Wer nun den Text nicht weiterlesen würde, weil bei den Worten Hebesatz und Zweitwohnsteuer Fragezeichen erscheinen, hier eine kurze Erklärung: Ausschlaggebend für die Höhe des verlangten Steuersatzes ist die Lage der Wohnung, berichtet das Internetportal Steuerklassen.com. „Meist werden zwischen 5 und 20 Prozent der Nettokaltmiete gefordert. Im Augenblick liegt die Zweitwohnsitzsteuer im bundesweiten Durchschnitt bei etwa 10 Prozent.“
Auf Langeoog betrug er für Zweitwohnungsinhaber bisher 15 Prozent, der Rat legte ihn nun auf 11,25 Prozent fest. Theoretisch müsste das bedeuten, dass die Steuern weniger werden. Praktisch sieht es jedoch anders aus. Denn die Zweitwohnsitzsteuer orientierte sich an der ortsüblichen Dauermiete. Dies wurde kürzlich vom Oberverwaltungsgericht Lüneburg für die Gemeinde Baltrum als unzulässig erklärt und entschieden, dass sich die Zweitwohnsitzsteuer am durchschnittlichen Mietpreis, den Feriengäste für das Domizil zahlen (würden), orientieren muss.
Verdreifachung möglich
Langeoog nahm das Urteil zum Anlass, den eigenen Mietwohnspiegel zu ändern. Die Hebesätze wurden nun vom Rat angepasst. Wenn das nicht passiert und er bei 15 Prozent geblieben wäre, hätte das jedoch zu einer Verdreifachung der Steuer geführt. Dies wurde von den Ratsleuten jedoch als zu hoch erachtet. Dass der Hebesatz so niedrig angesetzt wird, dass sich für Zweitwohnbesitzer nichts verändert, wollte der Inselrat aber auch nicht. „11,25 Prozent sind angemessen“, stellte Michael Recktenwald klar. Von der Erhöhung seien etwa 780 Zweitwohnungsbesitzer betroffen, die dann durchschnittlich 1000 Euro mehr zahlen müssten – durchschnittlich etwa doppelt so viel wie jetzt.
Solidaritätsbeitrag
Auch Uwe Garrels teilte mit, dass er die Erhöhung richtig findet: „Der Markt kreiert keinen Dauerwohnraum, also ist das eine Aufgabe der Kommune.“ Dahingehend müssten alle Steuerzahler oder Grund- und Wohnungseigentümer zur Finanzierung von Dauerwohnraum beitragen. „Die Menschen, die hier ihren Zweitwohnsitz haben und auf der Insel die schönsten Tage Ihres Lebens genießen, können dies auch nur deswegen, weil andere hier arbeiten und die dafür erforderliche Infrastruktur erhalten.“ Es lege also auch im Interesse der Zweitwohnungsbesitzer, dass sie mit ihren höheren Steuerabgaben dazu beitragen, dass dies so bleibe.

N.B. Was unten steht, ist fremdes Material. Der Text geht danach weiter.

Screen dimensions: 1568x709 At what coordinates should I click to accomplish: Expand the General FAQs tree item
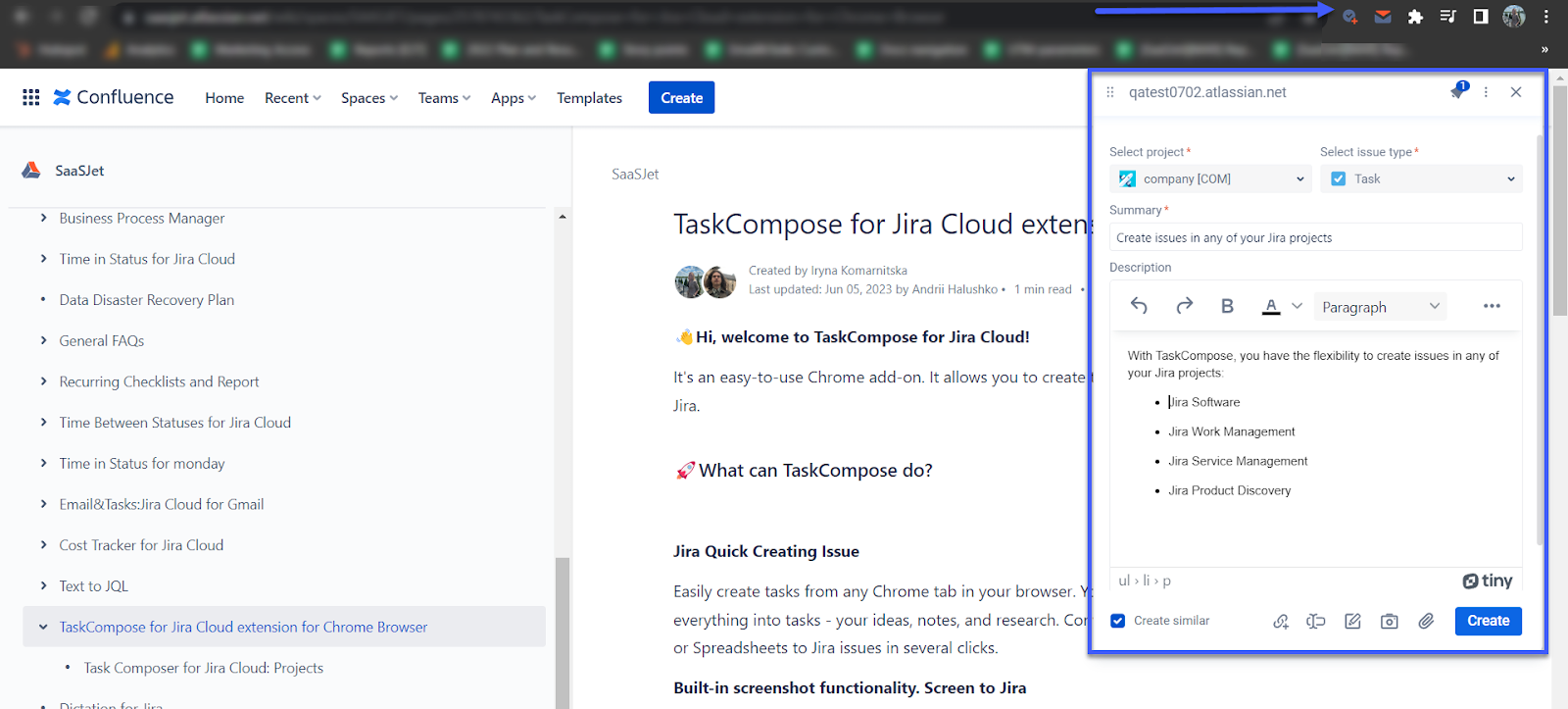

Garrels: „Das sollte ihnen dieser kommunale Solidaritätsbeitrag wert sein.“ In dem Zusammenhang sprach sich Garrels dafür aus, den Hebesatz von 15 Prozent auf nur 13 Prozent zu senken. Schlussendlich bliebt die Ratsmehrheit jedoch bei den 11,25 Prozent und beschloss die Steuererhöhung.